Our investigators focus on the genetic and epigenetic regulation and deregulation that occurs in cancer. We are working to determine the role of DNA damage and repair in tumorigenesis and progression, including the origins and causes of spontaneous mutations and links to cancer, chromosome segregation defects, single-molecule analysis of DNA repair, and defects in mismatch repair and drug resistance. Our research targets cancer cell vulnerabilities and epigenetic changes in cancer.
Cancer Genome Dynamics Research Areas
Members of the Cancer Genome Dynamics Research Program include world leaders in genetics, epigenetics, chromatin architecture, and genome integrity, as well as basic, translational, and clinical investigators from Perlmutter Cancer Center who focus on delineating the connections among genetic sequence, DNA methylation status, chromatin modifications, DNA damage, and three-dimensional organization of chromatin. The goal of the program is to reveal how alterations at any of these levels can promote transformation, clonal evolution, or both.
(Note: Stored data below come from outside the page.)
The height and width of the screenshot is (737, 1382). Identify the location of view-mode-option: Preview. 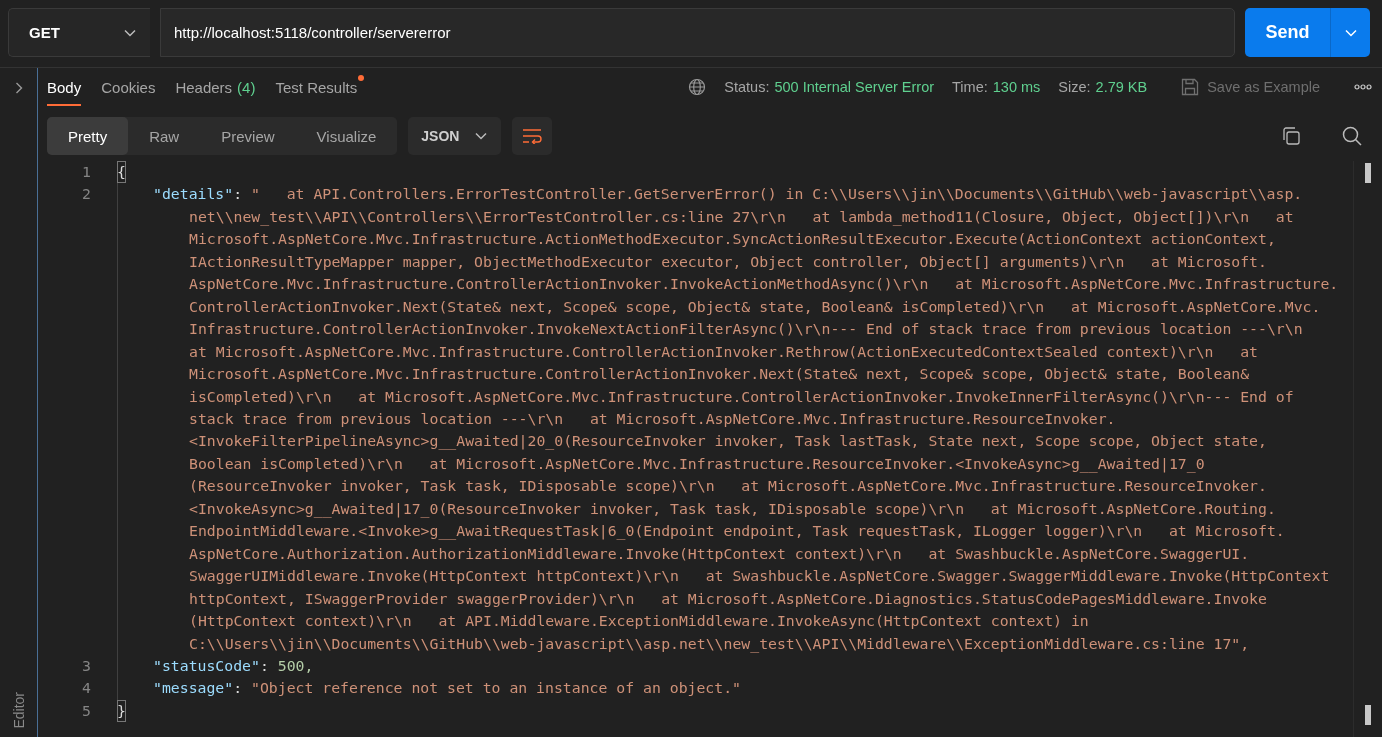
(248, 136).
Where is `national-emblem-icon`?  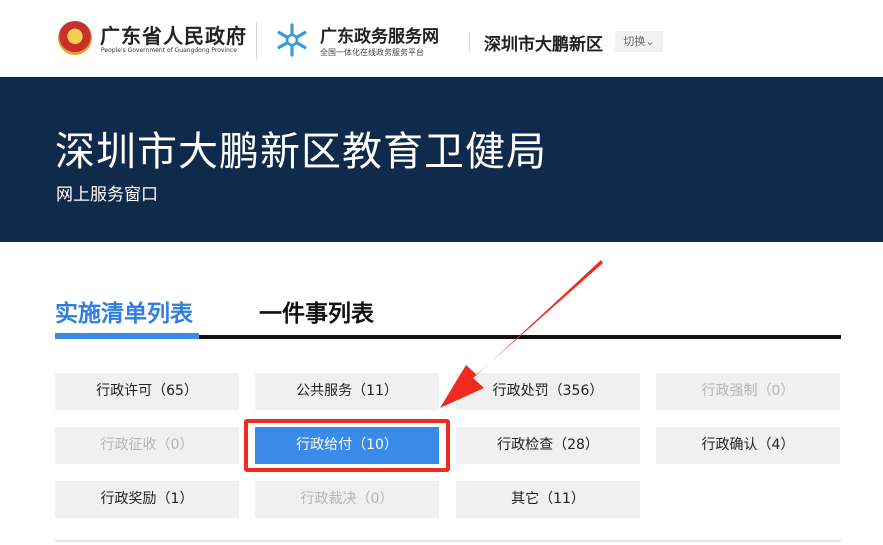
national-emblem-icon is located at coordinates (75, 38).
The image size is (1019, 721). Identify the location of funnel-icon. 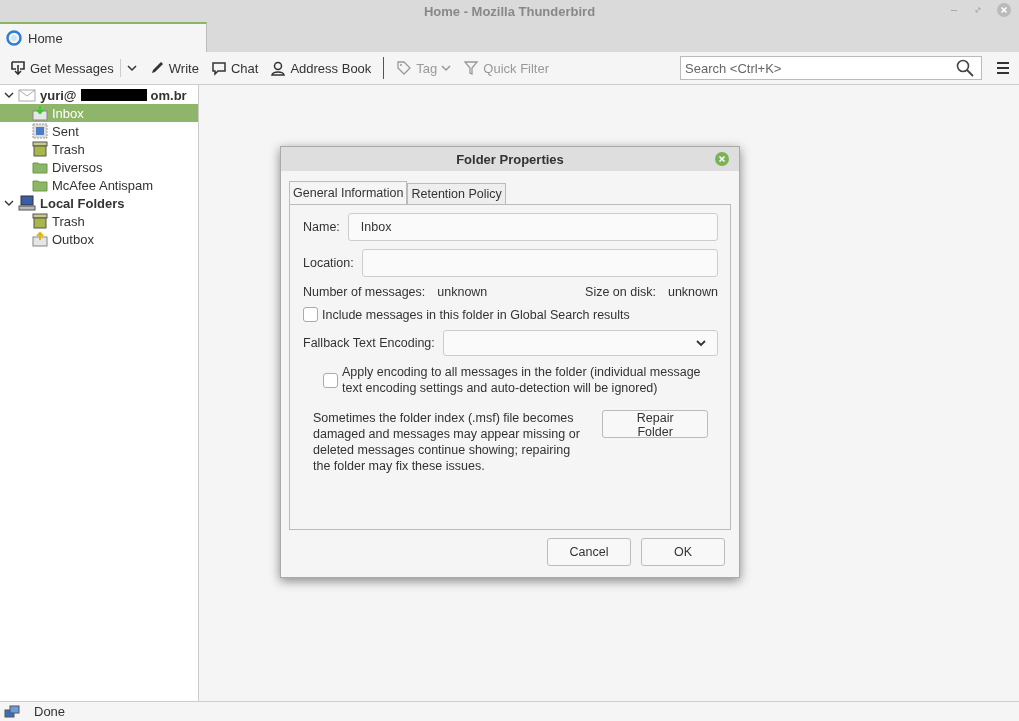
(472, 68).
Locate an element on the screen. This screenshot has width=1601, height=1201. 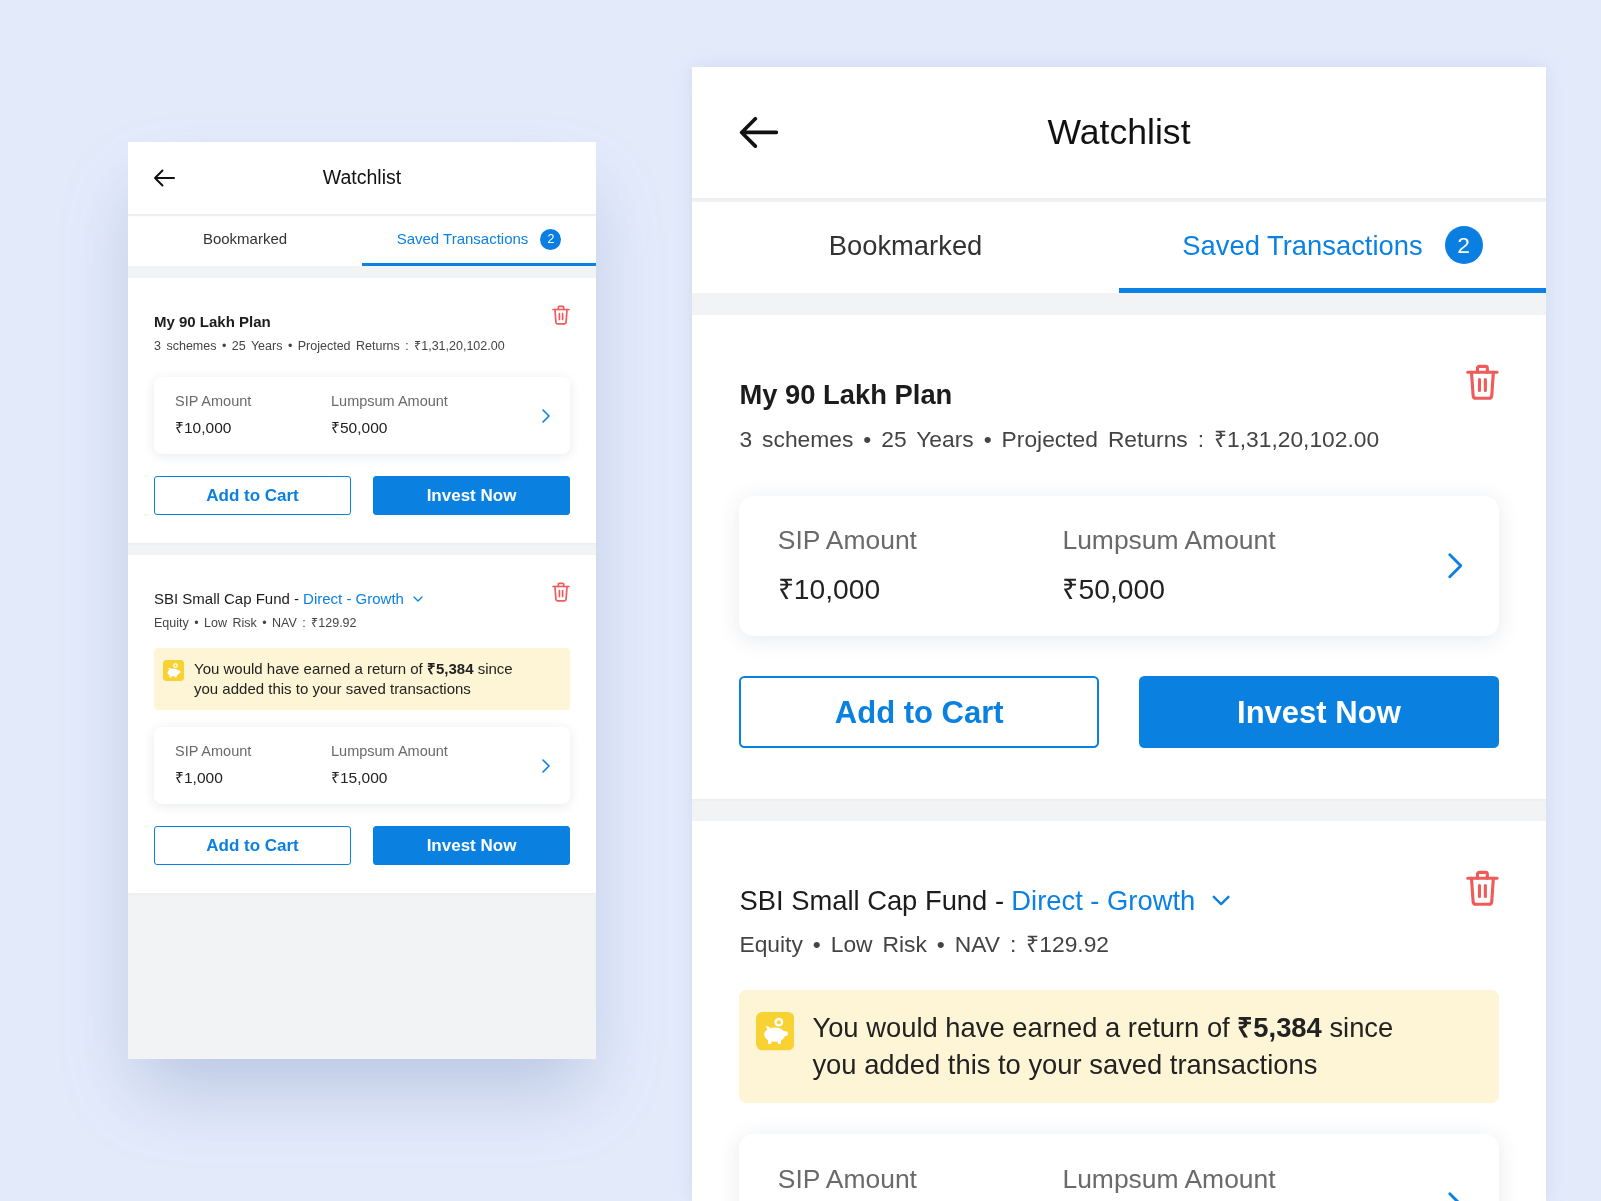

Through our bench-to-bedside-to-bench approach, members hand off discoveries to clinical colleagues, NYU’s Office of Therapeutics Alliances, or industry partners for further development to advance findings to clinical trials. Our “wet lab” faculty from NYU Langone’s Department of Population Health and Department of Environmental Medicine focus on understanding the carcinogenic impact of the World Trade Center disaster, smoking, and other toxic agents. They also study the unique genetic and epigenetic features of prostate and breast cancer in the African American population in our communities.